If $f$ is a polynomial of degree $k$, can we quickly compute $f(1),f(2),\dots,f(n).$

Question

$f(x)=\left(\sum_{i=1}^k{a_ix^i}\right) \pmod P$

$P > n \gg k.$

Obviously calculating $f(1),f(2)..f(n)$ takes $O(nk)$.

So is there a faster way to speed up the process? $k$ is not very big. $k$ is only about $30.$

Answer 1

We are given $$ f(x)=\left(\sum_{i=1}^k{a_ix^i}\right) \pmod P. $$ Since $\,f(x)\,$ is a polynomial mod $\,P\,$, then it is periodic. That is, $\,f(x+P) = f(x) \pmod P.\,$ Thus, all you need to do is compute $\,f(0),f(1),\dots,f(P-1)\,$ and there is no need for any further computation of $\,f(n).\,$ Even though $\,P\,$ may be big, it is a constant $\,O(1)\,$ compared to $\,O(nk).$

Of course, this is assuming that $\,P\,$ is fixed and that $\,n\,$ can be arbitrarily large. If $\,P\,$ depends on $\,n\,$ then that is a very different situation. In that case, $\,P\,$ doesn't even matter. Use a difference table up to $k$th order differences. Each new value of $\,f(n)\,$ takes $\,k\,$ additions for time complexity of $\,O(nk)\,$ additions with no multiplications required.
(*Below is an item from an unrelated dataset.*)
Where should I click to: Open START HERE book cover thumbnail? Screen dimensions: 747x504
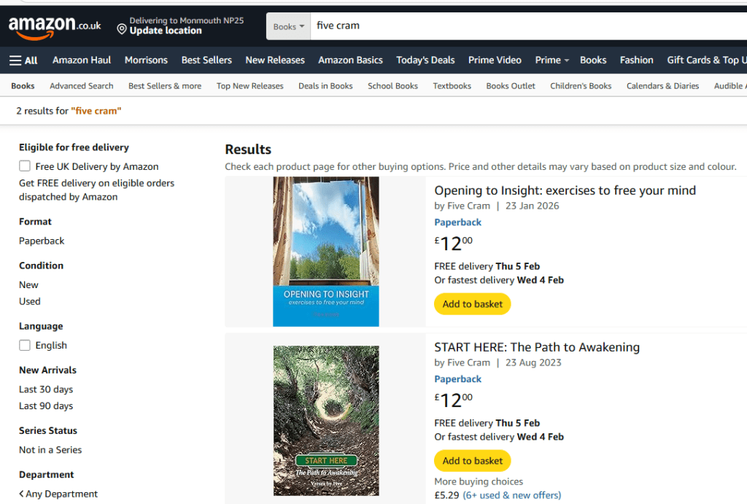coord(325,421)
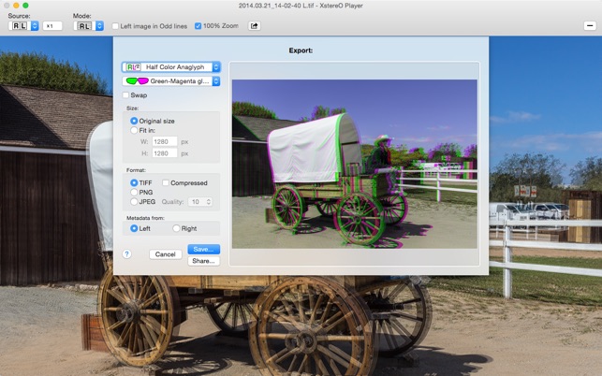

This is very fast in my opinion.

Answer 2

Thanks for your reply.In fact, both n and P are large, P>n, k is small.

I know how to use FFT to speed up multipoint evaluations of polynomials, it takes $O(nlog^2n)$.

Because k is small here, and x is 1,2,3...,n, so I guess there's a faster way to do it.